Instructions below are tested on Mac and Linux computers. Currently we do not offer support to running directly under Windows, although it will still work for a Windows running the Windows Subsystem for Linux (WSL). Windows users can follow the WSL installation instructions to configure their Windows system, before returning to the installation instructions below.

To open up JupyterLab server on Windows, it is recommended that a modern web browser be used, eg Edge instead of Internet Explorer.

Install relevant software environment

All software (with exception to ANNOVAR) have been packaged and distributed as conda packages.
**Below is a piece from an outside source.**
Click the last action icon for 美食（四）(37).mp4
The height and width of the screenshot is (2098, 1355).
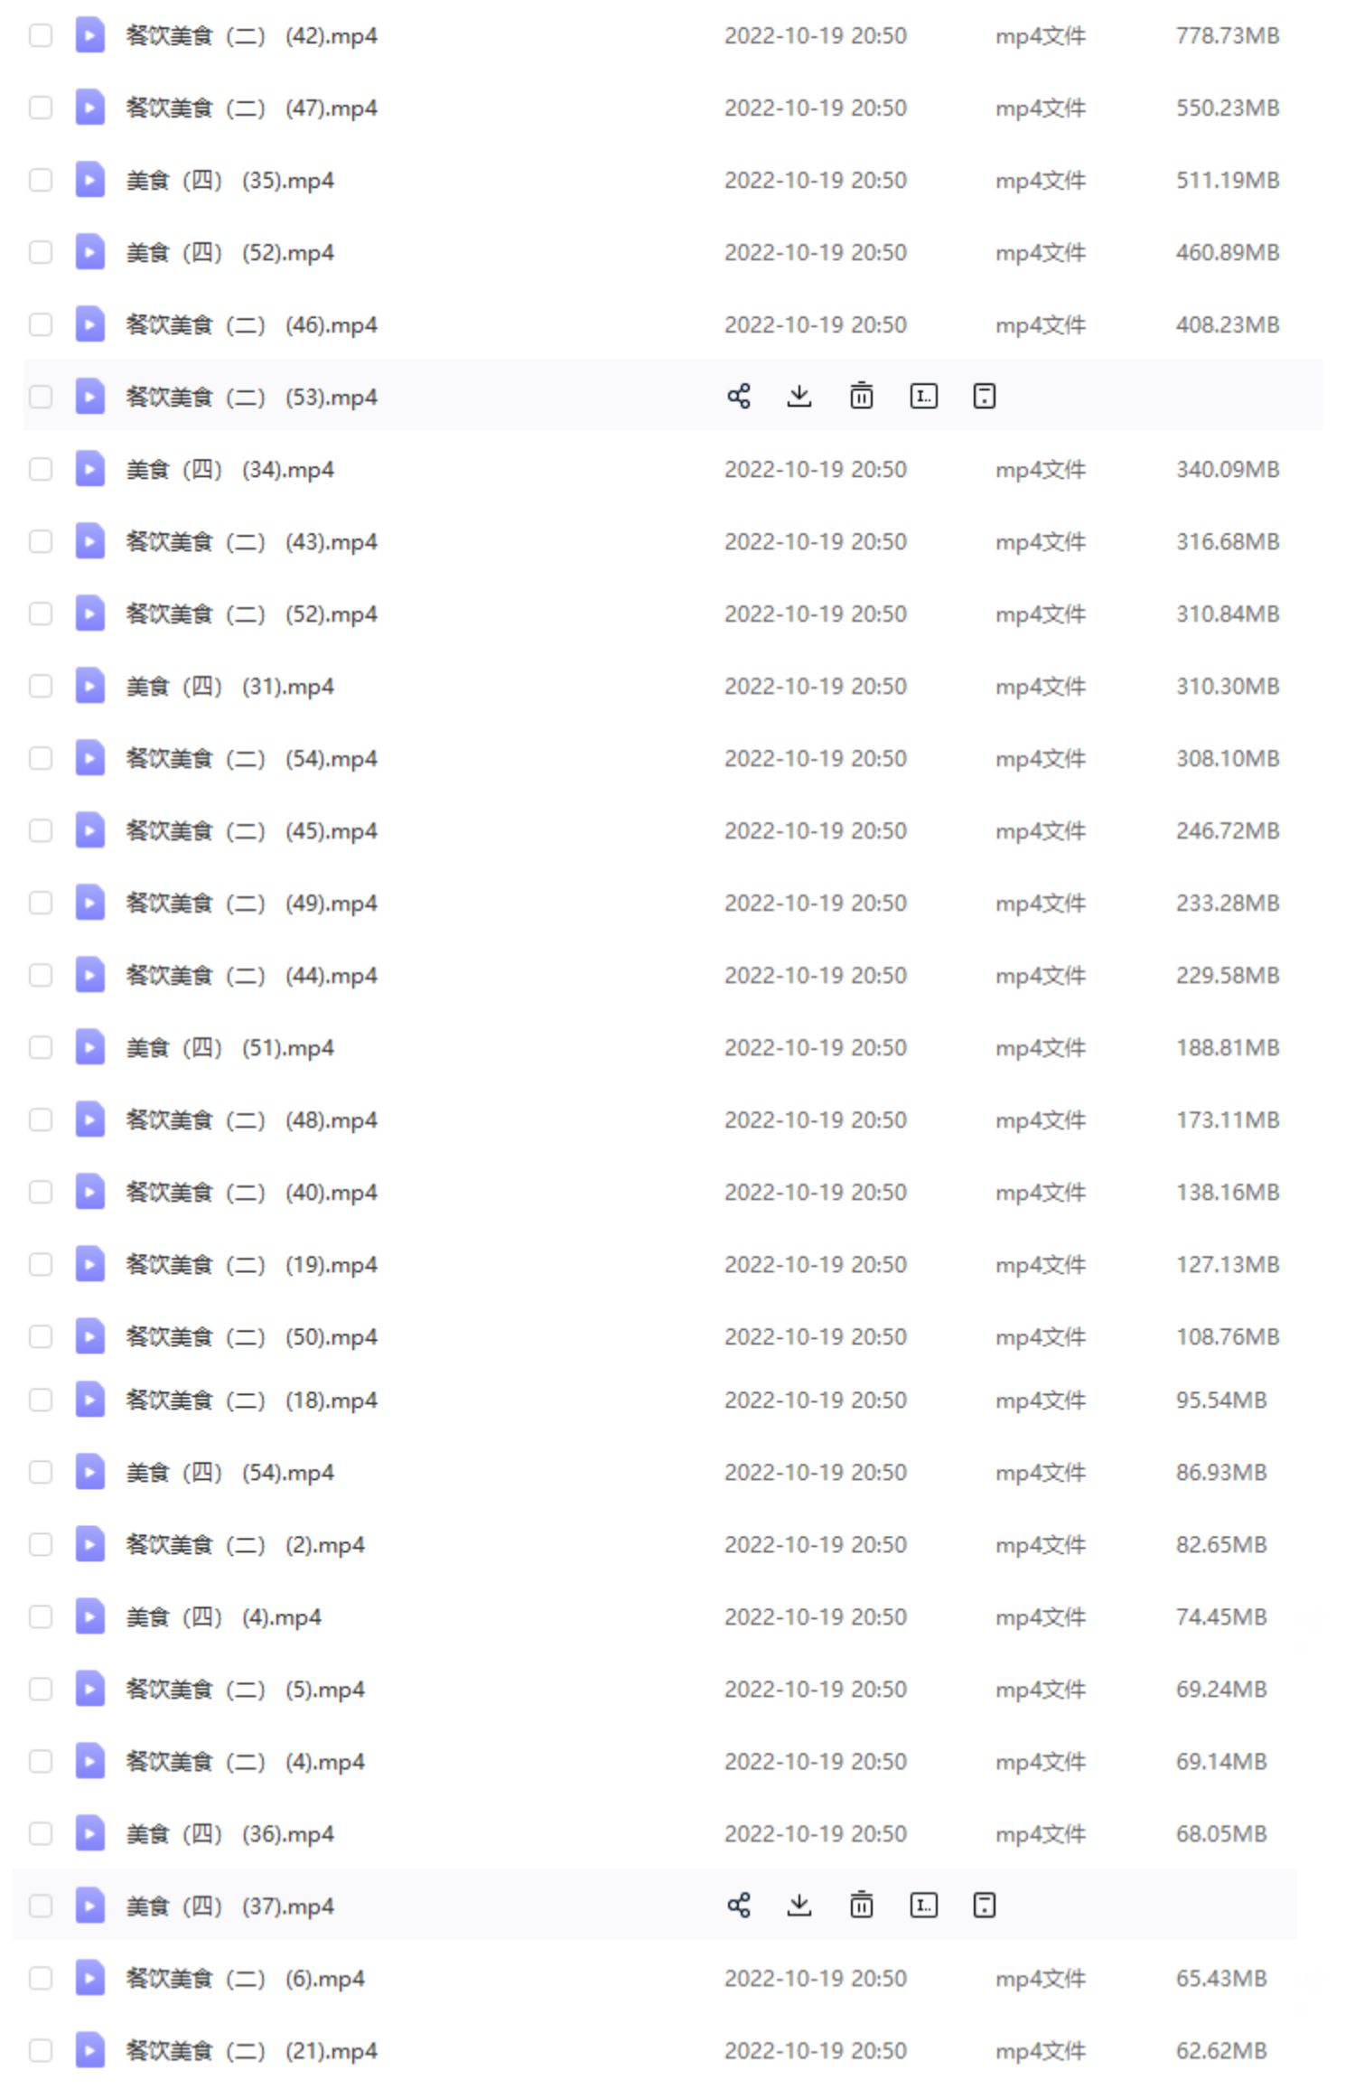pos(984,1906)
Work with existing conda setup

For those familiar with and have been using conda environments to handle package management, you can create one single course specific computing environment containing these necessary R packages, Python packages, and some additional executables.

Instructions below assume you use the conda commands to manage packages, although the same applies if you use micromamba commands instead — mostly just replace conda with micromamba in commands below. Since conda is extremely slow at resolving and managing complex dependencies, we strongly suggest using micromamba — which is a lot faster — as replacement to conda for your own daily work.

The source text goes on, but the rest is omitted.